Ursini, however, also loves Cornelia; to gain her favor he forgives her "brother," Borgia/Aurelio, and obtains a pardon for him from the Duchess. But Ursini also wants "Borgia" to give his blessing to his suit of Cornelia—a galling circumstance for Aurelio. Compounding the problem, Cornelia is in love with Aurelio, but is repulsed by what she thinks is the unnatural nature of her feelings. The Duchess, too, is enamored of Borgia/Aurelio, to the displeasure of her courtiers; and she is a beautiful and desirable woman who can make her husband a duke. Both Cornelia and Ursini react with jealousy at the Duchess's interest in Aurelio. Also displeased is the "ambassador" from Ferrara, who has been negotiating a potential marriage between his Duke and the Duchess of Urbino. (This "ambassador" is in fact the Duke of Ferrara himself.)
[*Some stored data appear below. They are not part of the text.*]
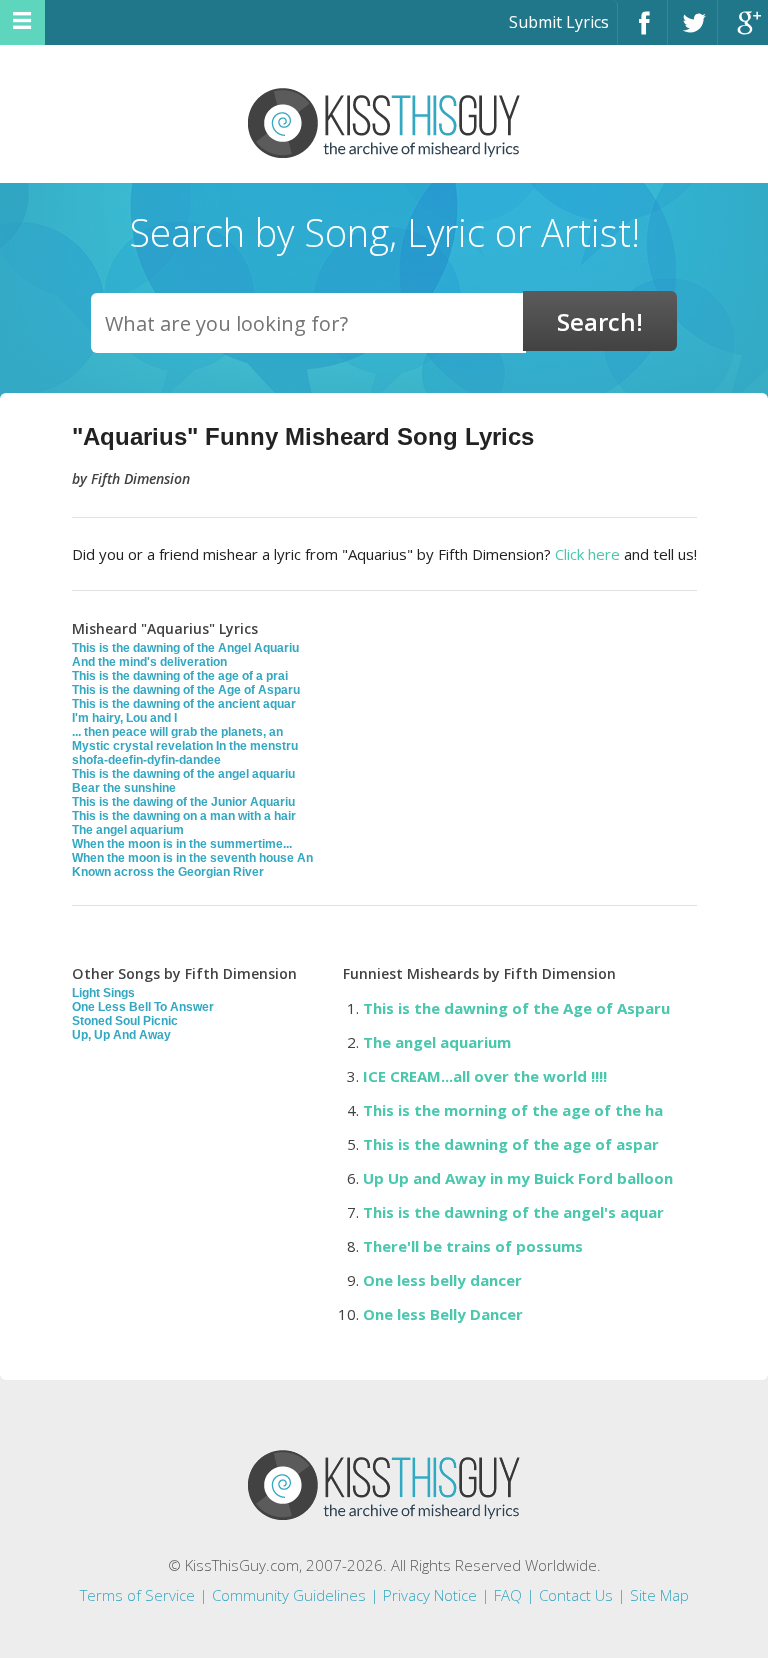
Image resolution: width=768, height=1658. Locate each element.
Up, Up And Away (121, 1035)
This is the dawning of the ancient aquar (184, 704)
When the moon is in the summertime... (182, 844)
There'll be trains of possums (473, 1246)
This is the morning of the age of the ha (513, 1110)
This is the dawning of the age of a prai (180, 676)
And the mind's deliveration (149, 662)
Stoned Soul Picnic (125, 1021)
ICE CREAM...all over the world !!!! (485, 1076)
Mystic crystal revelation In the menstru (185, 746)
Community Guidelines (289, 1595)
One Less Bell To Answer (143, 1007)
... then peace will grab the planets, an (177, 732)
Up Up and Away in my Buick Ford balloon (518, 1178)
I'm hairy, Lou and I (124, 718)
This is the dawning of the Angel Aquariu (185, 648)
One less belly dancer (442, 1280)
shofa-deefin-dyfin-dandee (146, 760)
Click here (587, 554)
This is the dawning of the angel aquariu (183, 774)
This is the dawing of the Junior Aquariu (183, 802)
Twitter (692, 31)
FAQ (508, 1595)
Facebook (642, 31)
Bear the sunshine (124, 788)
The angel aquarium (128, 830)
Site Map (659, 1595)
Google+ (743, 31)
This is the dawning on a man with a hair (184, 816)
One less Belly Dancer (443, 1314)
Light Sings (103, 993)
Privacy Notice (430, 1595)
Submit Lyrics (559, 22)
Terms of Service (137, 1595)
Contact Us (576, 1595)
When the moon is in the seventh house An (192, 858)
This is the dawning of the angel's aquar (513, 1212)
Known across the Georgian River (168, 872)
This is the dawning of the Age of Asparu (186, 690)
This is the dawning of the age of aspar (511, 1144)
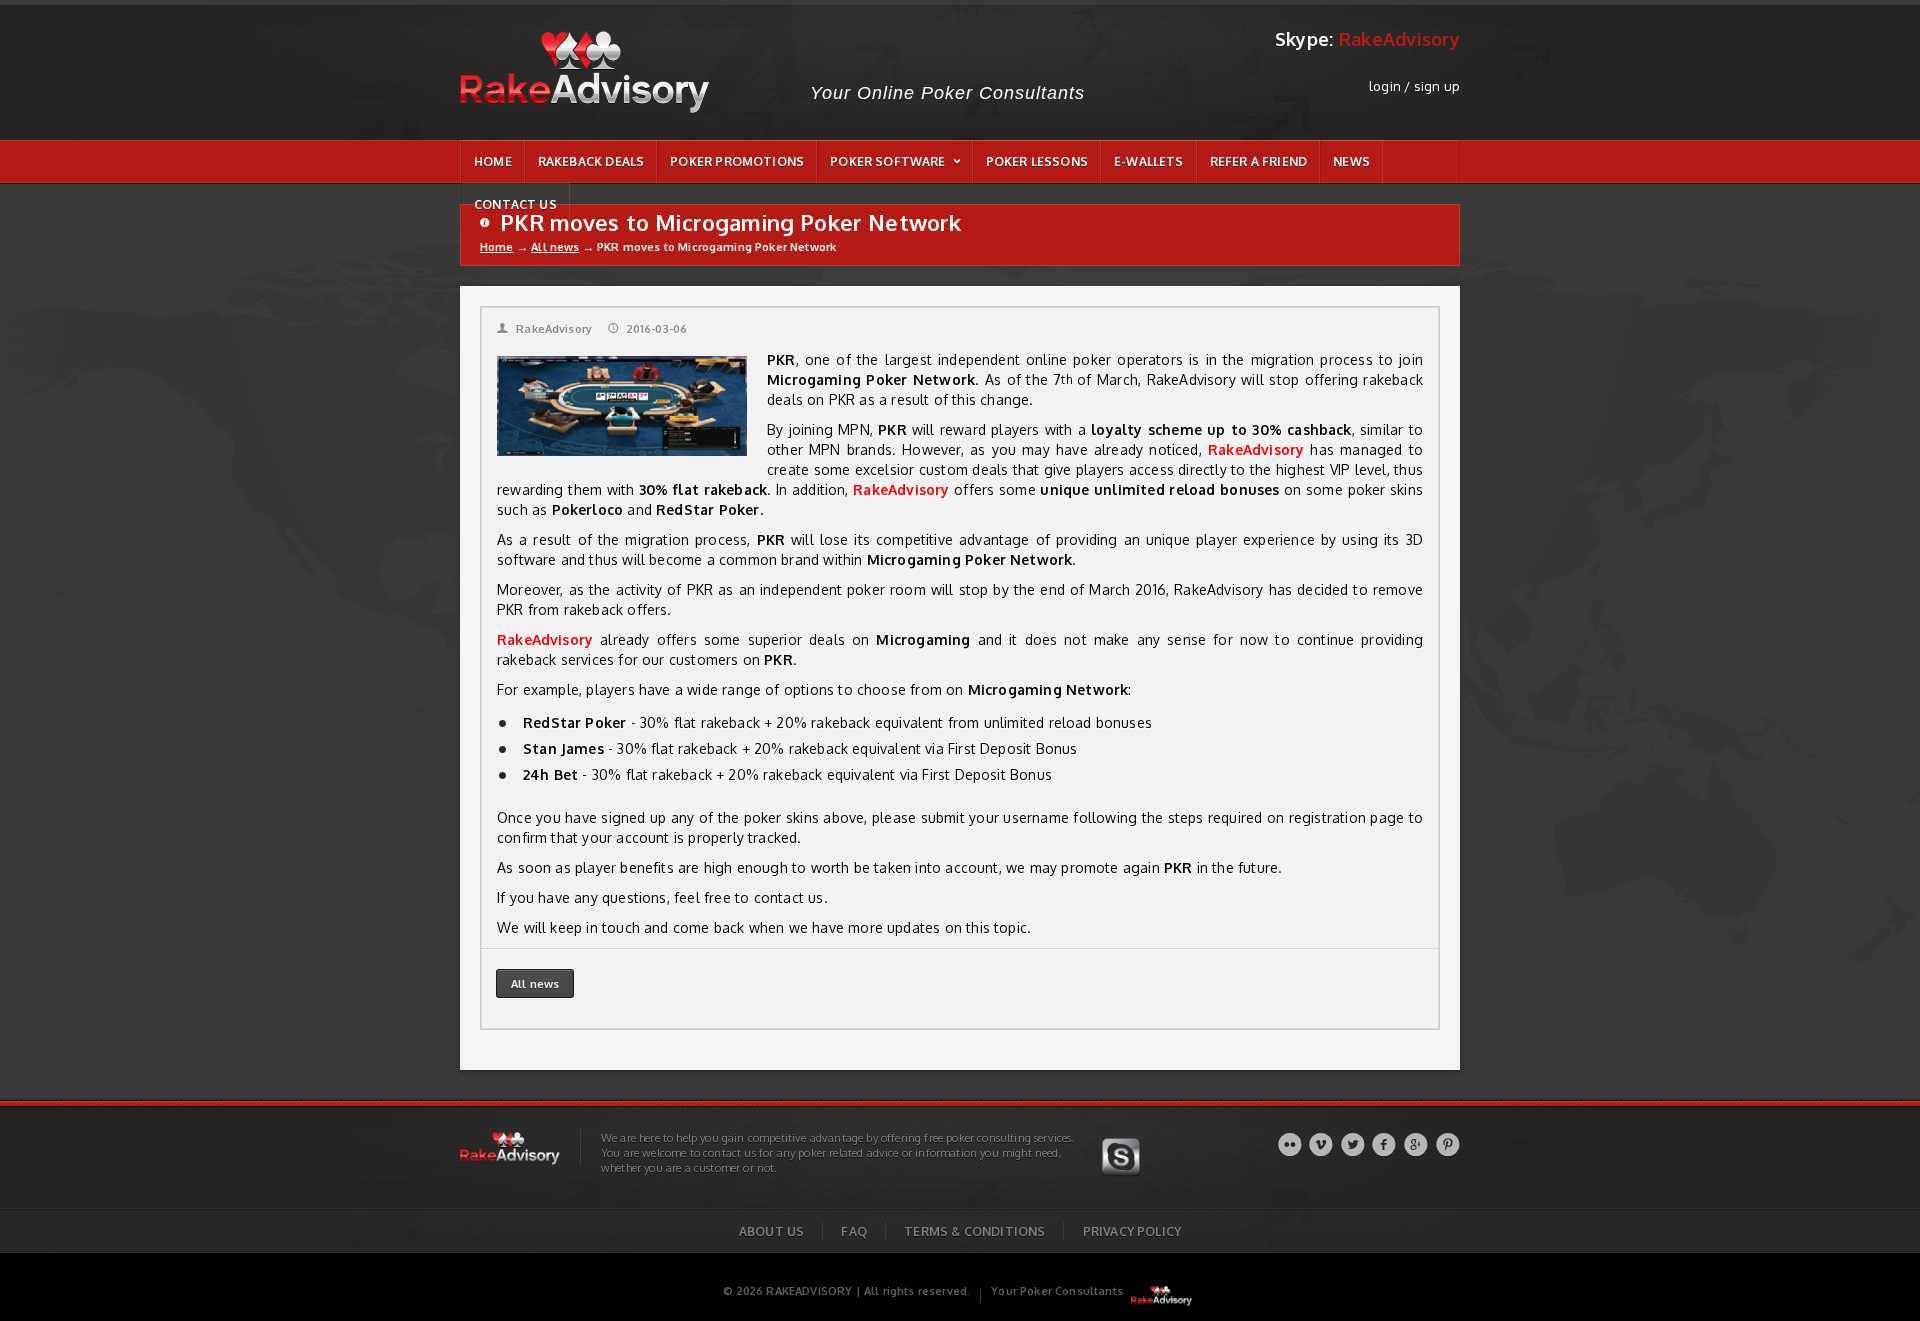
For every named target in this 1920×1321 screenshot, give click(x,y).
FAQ (854, 1231)
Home (497, 247)
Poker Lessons (1037, 161)
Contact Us (515, 204)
The complications come to a head in the play's balcony scene. In the night, below the balcony, stands Aurelio; unknown to him, the Duke of Ferrara watches from behind. Above, on the balcony, Cornelia pretends to be the Duchess; she tells Aurelio not to rely on her favor—"she" plans to marry the Duke. The Duke, of course, is delighted with this, and leaves. The Duchess comes upon this scene, and supplants Cornelia on the balcony; she in turn pretends to be Cornelia, and in this guise asks Aurelio to bless "her" marriage, that is Cornelia's marriage, with Ursini. Aurelio, thinking that he will lose both women, asserts his true identity: he tells "Cornelia" that he is not her brother, and asks her to love him for himself. The false Cornelia, surprised, gives him a little encouragement, but leaves him still in doubt.
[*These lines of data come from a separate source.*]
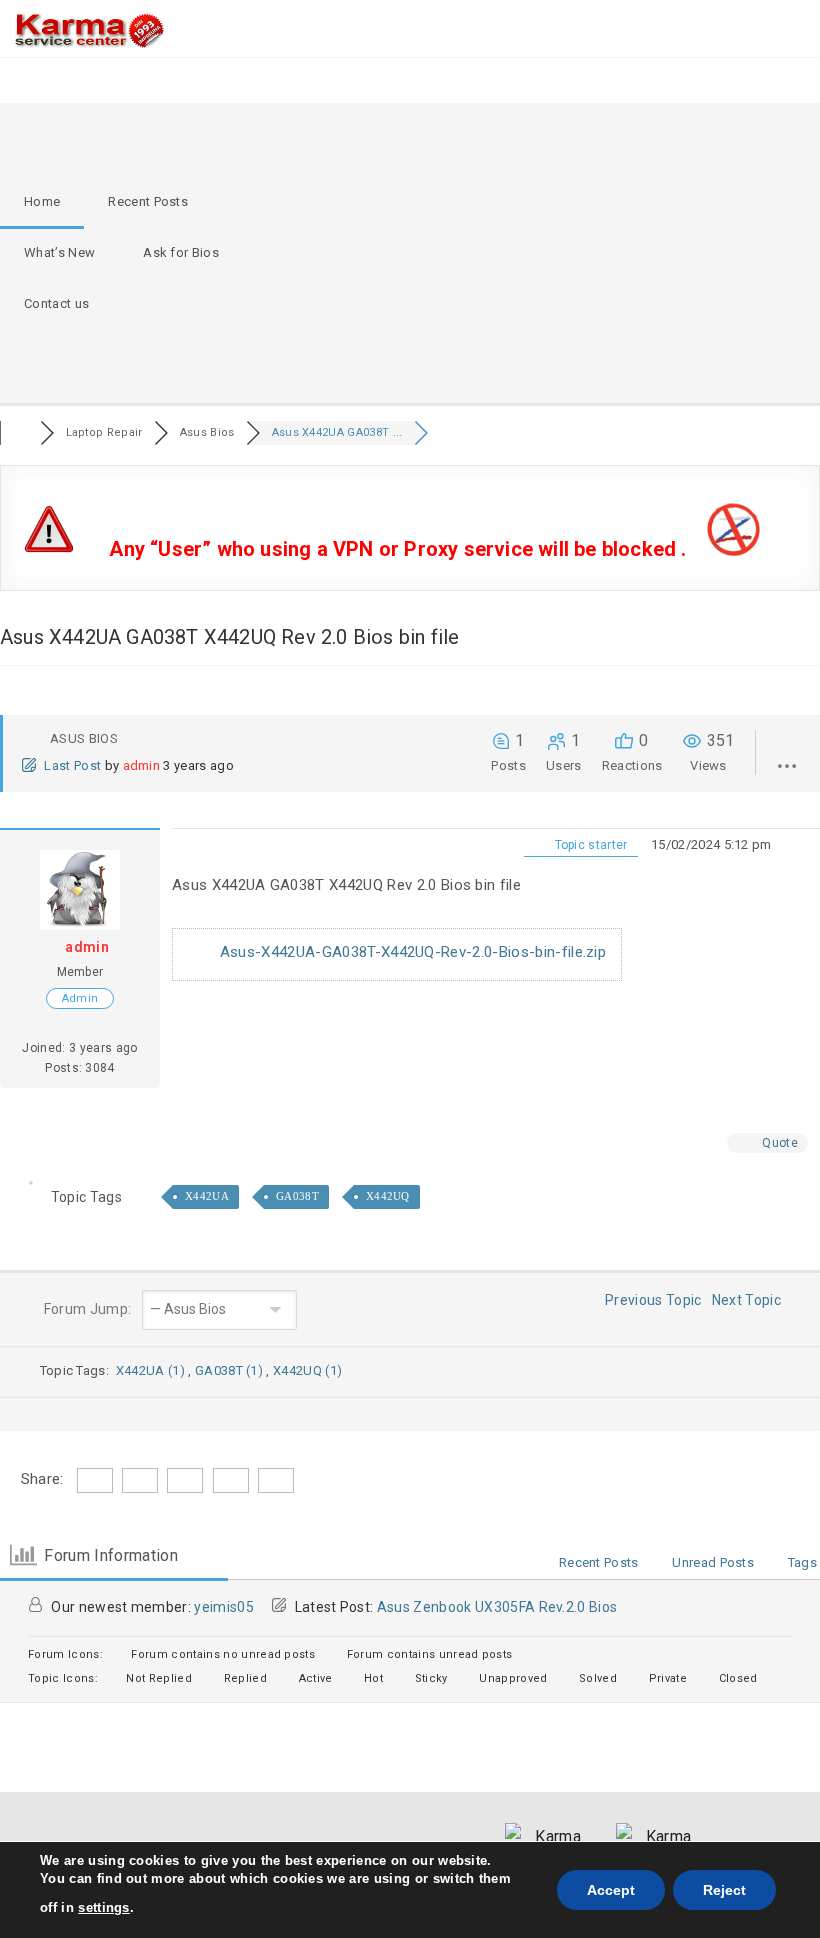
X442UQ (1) (307, 1370)
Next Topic (750, 1300)
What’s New (59, 252)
Next morning, the Duchess tells Aurelio that she will help him to any Urbinese bride he fancies, even "the proudest, greatest in our duchy, without all limitations." Before they can come to an understanding, Cornelia enters to announce the Duke, who thinks he has the Duchess's agreement to marry him. The Duchess, of course, denies giving any such promise, and Cornelia confesses her part in the masquerade and the misunderstanding. Further misunderstandings ensue, however, with a misdirected love letter; in the end, the Duchess accepts the Duke and Cornelia accepts Ursini, and the befuddled Aurelio leaves Urbino to resume his travels.

The Opportunity also has a comic subplot, which involves Aurelio's servant Pimponio and a page.